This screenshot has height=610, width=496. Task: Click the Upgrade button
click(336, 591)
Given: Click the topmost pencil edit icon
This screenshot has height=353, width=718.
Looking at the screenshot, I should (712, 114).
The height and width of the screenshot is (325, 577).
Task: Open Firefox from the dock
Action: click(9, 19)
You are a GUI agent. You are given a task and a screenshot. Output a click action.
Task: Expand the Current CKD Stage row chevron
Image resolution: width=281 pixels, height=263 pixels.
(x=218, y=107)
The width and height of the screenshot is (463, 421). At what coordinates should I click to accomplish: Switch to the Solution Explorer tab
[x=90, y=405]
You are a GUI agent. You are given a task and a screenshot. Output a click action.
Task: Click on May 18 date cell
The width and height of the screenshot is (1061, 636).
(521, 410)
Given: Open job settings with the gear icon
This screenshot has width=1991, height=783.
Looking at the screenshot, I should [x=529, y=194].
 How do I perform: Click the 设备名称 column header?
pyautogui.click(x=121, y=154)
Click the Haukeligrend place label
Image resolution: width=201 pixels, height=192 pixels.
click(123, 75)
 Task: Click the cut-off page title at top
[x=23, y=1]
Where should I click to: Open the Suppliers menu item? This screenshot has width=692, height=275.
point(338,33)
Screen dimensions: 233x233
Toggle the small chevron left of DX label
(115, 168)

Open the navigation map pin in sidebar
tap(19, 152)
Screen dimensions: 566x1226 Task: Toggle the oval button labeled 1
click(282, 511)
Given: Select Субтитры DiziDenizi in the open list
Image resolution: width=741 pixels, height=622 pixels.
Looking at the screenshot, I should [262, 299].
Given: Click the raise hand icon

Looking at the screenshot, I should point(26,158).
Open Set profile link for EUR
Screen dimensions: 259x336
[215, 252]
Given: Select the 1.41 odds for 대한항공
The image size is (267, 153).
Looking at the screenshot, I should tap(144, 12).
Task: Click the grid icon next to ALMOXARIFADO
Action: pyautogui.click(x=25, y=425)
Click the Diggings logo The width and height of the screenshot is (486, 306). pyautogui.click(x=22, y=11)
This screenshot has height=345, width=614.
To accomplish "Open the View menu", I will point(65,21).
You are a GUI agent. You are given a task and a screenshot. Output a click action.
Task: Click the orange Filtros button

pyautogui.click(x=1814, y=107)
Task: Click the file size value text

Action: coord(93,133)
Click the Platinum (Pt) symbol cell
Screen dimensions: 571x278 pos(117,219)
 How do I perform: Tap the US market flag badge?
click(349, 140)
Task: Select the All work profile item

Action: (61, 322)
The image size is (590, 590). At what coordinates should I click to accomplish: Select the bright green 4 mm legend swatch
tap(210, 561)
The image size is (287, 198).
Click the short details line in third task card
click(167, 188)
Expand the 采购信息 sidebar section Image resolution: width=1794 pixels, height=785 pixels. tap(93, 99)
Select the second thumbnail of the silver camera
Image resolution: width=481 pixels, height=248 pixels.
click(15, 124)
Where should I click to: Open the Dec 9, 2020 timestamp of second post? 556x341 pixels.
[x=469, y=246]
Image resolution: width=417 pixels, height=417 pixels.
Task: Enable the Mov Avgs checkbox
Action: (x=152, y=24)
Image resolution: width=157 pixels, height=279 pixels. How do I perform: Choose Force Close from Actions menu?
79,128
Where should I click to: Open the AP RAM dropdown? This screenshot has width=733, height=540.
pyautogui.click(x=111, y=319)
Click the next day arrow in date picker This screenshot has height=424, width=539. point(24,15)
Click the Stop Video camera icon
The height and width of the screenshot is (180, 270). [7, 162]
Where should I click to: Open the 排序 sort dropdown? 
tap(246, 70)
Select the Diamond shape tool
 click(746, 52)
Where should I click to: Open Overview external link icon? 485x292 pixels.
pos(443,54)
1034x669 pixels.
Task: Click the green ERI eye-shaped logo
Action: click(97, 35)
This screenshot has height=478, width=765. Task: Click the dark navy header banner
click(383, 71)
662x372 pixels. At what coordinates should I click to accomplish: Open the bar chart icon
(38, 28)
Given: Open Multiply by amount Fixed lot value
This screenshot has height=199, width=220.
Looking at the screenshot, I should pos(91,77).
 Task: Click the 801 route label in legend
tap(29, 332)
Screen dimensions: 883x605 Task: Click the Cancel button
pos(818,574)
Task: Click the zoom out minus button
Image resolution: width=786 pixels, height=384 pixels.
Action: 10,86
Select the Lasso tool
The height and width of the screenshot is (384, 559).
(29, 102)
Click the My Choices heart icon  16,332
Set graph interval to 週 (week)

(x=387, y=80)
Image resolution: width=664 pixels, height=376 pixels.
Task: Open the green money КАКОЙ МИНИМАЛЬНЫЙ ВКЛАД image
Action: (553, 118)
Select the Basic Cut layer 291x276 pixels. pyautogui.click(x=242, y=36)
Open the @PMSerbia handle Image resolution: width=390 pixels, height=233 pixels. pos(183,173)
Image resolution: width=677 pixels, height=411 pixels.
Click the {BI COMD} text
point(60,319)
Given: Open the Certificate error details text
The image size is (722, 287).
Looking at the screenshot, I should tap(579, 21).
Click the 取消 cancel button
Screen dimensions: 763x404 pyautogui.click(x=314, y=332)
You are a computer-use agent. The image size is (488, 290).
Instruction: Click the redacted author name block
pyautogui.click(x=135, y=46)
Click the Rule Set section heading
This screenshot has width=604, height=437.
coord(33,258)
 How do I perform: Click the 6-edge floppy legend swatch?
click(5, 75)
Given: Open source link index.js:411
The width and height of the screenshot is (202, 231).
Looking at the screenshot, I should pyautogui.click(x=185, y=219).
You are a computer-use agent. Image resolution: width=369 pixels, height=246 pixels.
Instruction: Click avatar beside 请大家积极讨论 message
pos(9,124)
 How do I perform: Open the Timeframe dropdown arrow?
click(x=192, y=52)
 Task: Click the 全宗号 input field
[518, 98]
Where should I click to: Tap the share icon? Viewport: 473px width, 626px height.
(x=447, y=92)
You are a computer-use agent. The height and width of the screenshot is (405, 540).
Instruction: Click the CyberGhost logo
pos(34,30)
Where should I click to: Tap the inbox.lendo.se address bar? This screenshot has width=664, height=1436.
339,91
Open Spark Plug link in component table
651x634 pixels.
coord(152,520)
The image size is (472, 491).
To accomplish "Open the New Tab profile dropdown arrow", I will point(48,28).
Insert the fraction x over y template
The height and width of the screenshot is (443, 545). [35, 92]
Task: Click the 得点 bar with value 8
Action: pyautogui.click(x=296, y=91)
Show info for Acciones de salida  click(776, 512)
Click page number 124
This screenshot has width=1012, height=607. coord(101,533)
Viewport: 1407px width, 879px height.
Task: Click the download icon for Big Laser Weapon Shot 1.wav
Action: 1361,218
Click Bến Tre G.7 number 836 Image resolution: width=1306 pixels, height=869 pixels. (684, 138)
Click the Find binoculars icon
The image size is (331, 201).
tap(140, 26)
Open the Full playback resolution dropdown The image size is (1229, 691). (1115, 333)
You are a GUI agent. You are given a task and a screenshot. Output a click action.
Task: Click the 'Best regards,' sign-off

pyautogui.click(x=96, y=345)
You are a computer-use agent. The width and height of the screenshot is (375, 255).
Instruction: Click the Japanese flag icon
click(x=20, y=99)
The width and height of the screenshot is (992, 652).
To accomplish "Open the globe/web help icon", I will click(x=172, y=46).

**WORK TO BE COMPLETED**
Please show the lines in the entries above that hold the string "Expand".

**SOLVED EXERCISE**
Task: Expand the Current CKD Stage row chevron
Expand the 采购信息 sidebar section Image resolution: width=1794 pixels, height=785 pixels. tap(93, 99)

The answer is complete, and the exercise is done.